BEGIN Raw data

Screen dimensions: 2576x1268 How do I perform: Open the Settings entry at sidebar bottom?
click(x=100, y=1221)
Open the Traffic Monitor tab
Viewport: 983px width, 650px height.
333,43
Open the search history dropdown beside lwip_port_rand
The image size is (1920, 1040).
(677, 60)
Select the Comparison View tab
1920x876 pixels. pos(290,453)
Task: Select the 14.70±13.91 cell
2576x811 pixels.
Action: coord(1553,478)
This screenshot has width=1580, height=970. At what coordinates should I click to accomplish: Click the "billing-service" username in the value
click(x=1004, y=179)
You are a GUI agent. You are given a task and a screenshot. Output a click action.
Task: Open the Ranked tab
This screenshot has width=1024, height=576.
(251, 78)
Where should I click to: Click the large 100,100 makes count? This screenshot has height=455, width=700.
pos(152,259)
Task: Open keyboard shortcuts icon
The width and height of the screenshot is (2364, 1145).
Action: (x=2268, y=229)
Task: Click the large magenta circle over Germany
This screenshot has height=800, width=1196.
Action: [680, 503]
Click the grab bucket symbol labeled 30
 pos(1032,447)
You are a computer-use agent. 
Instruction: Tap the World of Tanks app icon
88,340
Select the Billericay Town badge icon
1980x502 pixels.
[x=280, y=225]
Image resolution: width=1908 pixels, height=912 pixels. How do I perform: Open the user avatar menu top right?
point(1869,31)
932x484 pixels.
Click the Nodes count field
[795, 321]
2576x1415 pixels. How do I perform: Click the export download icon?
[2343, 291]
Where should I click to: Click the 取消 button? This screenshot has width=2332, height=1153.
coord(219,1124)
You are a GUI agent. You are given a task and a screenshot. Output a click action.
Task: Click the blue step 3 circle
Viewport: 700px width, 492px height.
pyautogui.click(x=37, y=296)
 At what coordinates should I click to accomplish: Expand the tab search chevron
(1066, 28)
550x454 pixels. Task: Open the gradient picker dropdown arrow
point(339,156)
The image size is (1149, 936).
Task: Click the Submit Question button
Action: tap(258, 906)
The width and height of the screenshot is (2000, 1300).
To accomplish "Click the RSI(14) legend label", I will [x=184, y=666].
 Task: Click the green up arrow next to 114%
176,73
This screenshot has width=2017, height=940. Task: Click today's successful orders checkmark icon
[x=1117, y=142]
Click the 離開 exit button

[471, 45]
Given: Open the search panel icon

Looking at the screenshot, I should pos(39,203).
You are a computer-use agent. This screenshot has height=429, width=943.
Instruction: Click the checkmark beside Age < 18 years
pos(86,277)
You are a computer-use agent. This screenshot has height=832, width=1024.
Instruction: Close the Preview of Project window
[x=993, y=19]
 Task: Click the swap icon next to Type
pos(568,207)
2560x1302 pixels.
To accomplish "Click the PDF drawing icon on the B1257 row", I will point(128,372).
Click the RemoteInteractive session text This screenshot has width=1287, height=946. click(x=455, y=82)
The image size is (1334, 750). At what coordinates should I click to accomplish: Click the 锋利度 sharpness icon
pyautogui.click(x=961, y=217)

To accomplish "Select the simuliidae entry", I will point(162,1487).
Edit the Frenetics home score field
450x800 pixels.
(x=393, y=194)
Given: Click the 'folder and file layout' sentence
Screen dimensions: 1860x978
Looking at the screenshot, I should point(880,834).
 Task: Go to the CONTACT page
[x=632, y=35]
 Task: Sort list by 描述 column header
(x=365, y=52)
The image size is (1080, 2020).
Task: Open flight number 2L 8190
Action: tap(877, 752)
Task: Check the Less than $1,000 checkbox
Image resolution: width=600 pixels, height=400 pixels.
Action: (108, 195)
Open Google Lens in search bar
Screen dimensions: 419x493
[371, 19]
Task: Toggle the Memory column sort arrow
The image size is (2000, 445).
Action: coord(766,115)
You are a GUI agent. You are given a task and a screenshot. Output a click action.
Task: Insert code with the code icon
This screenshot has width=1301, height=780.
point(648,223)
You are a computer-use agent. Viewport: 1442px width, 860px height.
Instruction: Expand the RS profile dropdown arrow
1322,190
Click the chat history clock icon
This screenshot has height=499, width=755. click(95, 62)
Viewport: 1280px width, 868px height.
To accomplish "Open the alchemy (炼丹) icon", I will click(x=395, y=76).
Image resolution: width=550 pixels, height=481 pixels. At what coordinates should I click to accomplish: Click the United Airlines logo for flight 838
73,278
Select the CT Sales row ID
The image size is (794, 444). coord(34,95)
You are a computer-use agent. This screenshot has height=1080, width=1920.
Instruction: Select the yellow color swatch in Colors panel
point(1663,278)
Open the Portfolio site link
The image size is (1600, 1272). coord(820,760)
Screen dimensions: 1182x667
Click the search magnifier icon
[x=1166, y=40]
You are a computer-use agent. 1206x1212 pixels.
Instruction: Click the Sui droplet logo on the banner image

END Raw data

» What is asked: Copy all of the data above verbatim, reproducing every line without any change.

» Result of this exercise:
Screen dimensions: 2576x1268 How do I perform: Open the Settings entry at sidebar bottom?
click(x=100, y=1221)
Open the Traffic Monitor tab
Viewport: 983px width, 650px height.
333,43
Open the search history dropdown beside lwip_port_rand
The image size is (1920, 1040).
(677, 60)
Select the Comparison View tab
1920x876 pixels. pos(290,453)
Task: Select the 14.70±13.91 cell
2576x811 pixels.
Action: coord(1553,478)
This screenshot has width=1580, height=970. At what coordinates should I click to accomplish: Click the "billing-service" username in the value
click(x=1004, y=179)
You are a GUI agent. You are given a task and a screenshot. Output a click action.
Task: Open the Ranked tab
This screenshot has width=1024, height=576.
(251, 78)
Where should I click to: Click the large 100,100 makes count? This screenshot has height=455, width=700.
pos(152,259)
Task: Open keyboard shortcuts icon
The width and height of the screenshot is (2364, 1145).
Action: (x=2268, y=229)
Task: Click the large magenta circle over Germany
This screenshot has height=800, width=1196.
Action: [680, 503]
Click the grab bucket symbol labeled 30
 pos(1032,447)
You are a computer-use agent. 
Instruction: Tap the World of Tanks app icon
88,340
Select the Billericay Town badge icon
1980x502 pixels.
[x=280, y=225]
Image resolution: width=1908 pixels, height=912 pixels. How do I perform: Open the user avatar menu top right?
point(1869,31)
932x484 pixels.
Click the Nodes count field
[795, 321]
2576x1415 pixels. How do I perform: Click the export download icon?
[2343, 291]
Where should I click to: Click the 取消 button? This screenshot has width=2332, height=1153.
coord(219,1124)
You are a GUI agent. You are given a task and a screenshot. Output a click action.
Task: Click the blue step 3 circle
Viewport: 700px width, 492px height.
pyautogui.click(x=37, y=296)
 At what coordinates should I click to accomplish: Expand the tab search chevron
(1066, 28)
550x454 pixels. Task: Open the gradient picker dropdown arrow
point(339,156)
The image size is (1149, 936).
Task: Click the Submit Question button
Action: tap(258, 906)
The width and height of the screenshot is (2000, 1300).
To accomplish "Click the RSI(14) legend label", I will [x=184, y=666].
 Task: Click the green up arrow next to 114%
176,73
This screenshot has width=2017, height=940. Task: Click today's successful orders checkmark icon
[x=1117, y=142]
Click the 離開 exit button

[471, 45]
Given: Open the search panel icon

Looking at the screenshot, I should pos(39,203).
You are a computer-use agent. This screenshot has height=429, width=943.
Instruction: Click the checkmark beside Age < 18 years
pos(86,277)
You are a computer-use agent. This screenshot has height=832, width=1024.
Instruction: Close the Preview of Project window
[x=993, y=19]
 Task: Click the swap icon next to Type
pos(568,207)
2560x1302 pixels.
To accomplish "Click the PDF drawing icon on the B1257 row", I will point(128,372).
Click the RemoteInteractive session text This screenshot has width=1287, height=946. click(x=455, y=82)
The image size is (1334, 750). At what coordinates should I click to accomplish: Click the 锋利度 sharpness icon
pyautogui.click(x=961, y=217)

To accomplish "Select the simuliidae entry", I will point(162,1487).
Edit the Frenetics home score field
450x800 pixels.
(x=393, y=194)
Given: Click the 'folder and file layout' sentence
Screen dimensions: 1860x978
Looking at the screenshot, I should point(880,834).
 Task: Go to the CONTACT page
[x=632, y=35]
 Task: Sort list by 描述 column header
(x=365, y=52)
The image size is (1080, 2020).
Task: Open flight number 2L 8190
Action: tap(877, 752)
Task: Check the Less than $1,000 checkbox
Image resolution: width=600 pixels, height=400 pixels.
Action: (108, 195)
Open Google Lens in search bar
Screen dimensions: 419x493
[371, 19]
Task: Toggle the Memory column sort arrow
The image size is (2000, 445).
Action: coord(766,115)
You are a GUI agent. You are given a task and a screenshot. Output a click action.
Task: Insert code with the code icon
This screenshot has width=1301, height=780.
point(648,223)
You are a computer-use agent. Viewport: 1442px width, 860px height.
Instruction: Expand the RS profile dropdown arrow
1322,190
Click the chat history clock icon
This screenshot has height=499, width=755. click(95, 62)
Viewport: 1280px width, 868px height.
To accomplish "Open the alchemy (炼丹) icon", I will click(x=395, y=76).
Image resolution: width=550 pixels, height=481 pixels. At what coordinates should I click to accomplish: Click the United Airlines logo for flight 838
73,278
Select the CT Sales row ID
The image size is (794, 444). coord(34,95)
You are a computer-use agent. This screenshot has height=1080, width=1920.
Instruction: Select the yellow color swatch in Colors panel
point(1663,278)
Open the Portfolio site link
The image size is (1600, 1272). coord(820,760)
Screen dimensions: 1182x667
Click the search magnifier icon
[x=1166, y=40]
You are a computer-use agent. 1206x1212 pixels.
Instruction: Click the Sui droplet logo on the banner image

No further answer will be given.